取り組む課題: 東京文化プログラムをめぐる都議会議員の文章を、最後の文の後から書き継いでください。

抜粋:
/---

小池知事、川上量生氏、音喜多都議の狭間でもがく都議会議員の心情。

東京都議会議員の川松真一朗(墨田区選出・都議会自民党最年少)です。

 

川上氏からの指摘を受けて

さて、先週から突然にTwitter上で勃発した私と川上量生氏のやりとりにいつまでも黙っているのは気分も悪いし、特に公開討論会開催が固まってきた事もありますので概要を記しておきます。本件は発信力・影響力あるカドカワ代表取締役である川上さんのブログに名指しでご指摘を頂いた事もあり、堀江さんにまで「川松って奴がクソなのだけが分かった笑笑。」とツイートして頂いた事で私のところにも批判の声が多く届いています。

 

それだからこそ、先週金曜日に川上さんから申し入れのあった公開討論会にも「逃げた」と言われるのも不本意ですから(私の立場から川上さんにお聞きする事はほとんどないものの)即日に受諾のお返事をさせて頂いたのであります。音喜多都議が外野から煽るかのように私に公開討論参加を促しておきながら、私と川上さんのやりとりを待たずして一方的な私見をブログで述べた事に対して、川上さんも補足ブログを書かれて、ちょっと流れが変わりました。批判は肯定の5倍の労力を使うのに、形骸的な事実だけをもって私見を一方的に述べた音喜多都議の手法には正義を感じません。

 

ちなみに公開討論会は本日28日現在、7月30日夜帯での開催で調整に入っております。

 

川松はオリンピック事業の応援団です

それはさておき、私は川上さんからオリンピックの文化事業を邪魔しているかのような指摘を受けました。問題にすべきでない事かどうかは、Twitter上でも様々な意見が出ているほどで、議会で分からない事を質問するのは当然の事です。

 

私は川上さんが登場する以前から、もっと言えば小池知事が誕生する以前から20年大会の成功の鍵を握る「文化プログラム」の重要性を訴えて内容の充実を求めてきた一人です。2013年に都議会議員に当選後、ほとんどの都議会議員が興味を示してこなかった文化事業にこだわりを持ち、票にならず金にならずとも東京の持続発展には文化事業が大切だという信念から様々な場面で語ってきたものです。例えば、先輩である早坂都議が本会議場でフェルメールを取り上げた事がありました。これも、東京都文化ビジョン策定をめぐる議論の中で、私が上野公園で開かれた”過去最高の展覧会”「マウリッツハイス美術館展」を熱く語った事で興味を持たれ、現地へ行き、都議会の本会議質問に繋がったとお聞きしました。ですので、いたずらに今回のTTFという小池知事肝いりの文化事業を批判しているのではない事を先に述べておきます。

 

川上氏の手腕に期待が高まっていた

そもそも東京文化プログラムはリオデジャネイロ五輪後の2016年秋からスタート。オリンピック憲章に基づき文化発信が使命となる開催都市の責任として当たり前の動きでした。そこで皮肉にも今回注目を集める形となったTTFという事業は突然に小池知事から発表されたのですが、始動していた東京文化プログラムの、特に2020年4月からの半年期間を「トーキョートーキョーフェスティバル(TTF)」と名付けて盛り上げるという事業です。

\---

記録データ:
/---

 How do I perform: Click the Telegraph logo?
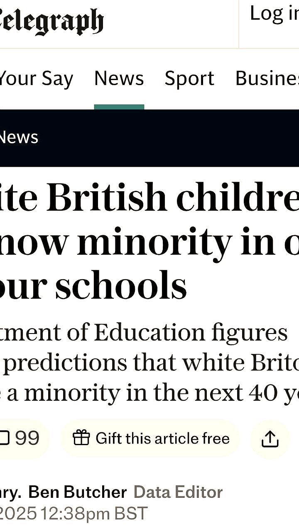pyautogui.click(x=51, y=22)
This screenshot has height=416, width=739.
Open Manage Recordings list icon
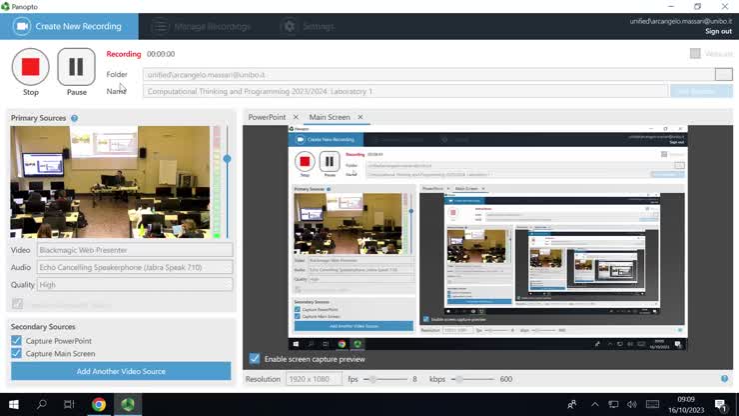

\---

作業の結果:
 

そして、それまで私も課題として担当部局に提言していた「発信力強化」を課題として、ニコ動等で実績のある川上量生さんにTTF統括プロデューサーをお願いしたというものです。私がこの時点でTTFを応援はするが、全力で応援したいという明確な答えに辿り着けませんでした。そもそも東京文化プログラムは2016年からスタートしているのに2020年4月からをTTFという形で予算をつけて、あえて既存のものと区別する意図がよく分からなかったからです。つまり、発信力強化の為に「屋上屋を架す」仕組みとなった事で、今まで積み上げてきたものは何だったのだろうかという事を思ってしまったのです。

 

私が東京都や関係団体職員の仕事を邪魔しているかのような話がまかり通っていますが、実際には同じ中身なのに新たな事業を被せる方がよっぽど書類も増えるし、仕事が増えたのではないかと思うものです。そんなこんなで、担当職員と話を重ねる中で、川上さんの発想、方向性を取材しながら時を過ごしていました。

 

きっかけは予算特別委員会

そこで、事が大きく動いたのは今年3月13日の都議会予算特別委員会の山崎一輝都議の質疑です。これが一連の動きのきっかけとなりました。この場で山崎都議はTTFという事業が新たに予算案に盛り込まれた事で事業の概観を質問したわけです。そして、川上さんという存在こそがこのTTFで重要な位置付けだと判明した事で、山崎都議はこのように聞いています。

「川上氏と知事、どういうご関係でしょうか。知事、教えてください。」

これに小池知事は

「ご関係といわれましても、以前から知り合いであることは事実でございます。ただ、広い意味で、例えばシン・ゴジラを作成するに当たって、元防衛大臣として協力をしてほしいと頼まれるなど、そういった形でのおつき合いでございます。」

https://www.gikai.metro.tokyo.jp/record/budget/2018/2-03.html

 

複雑な事業スキーム

これを受けて、翌日の14日に質疑に立った私は事業スキームで見えない所がいくつ
かあったので質問しました。まとめると、こういう事です。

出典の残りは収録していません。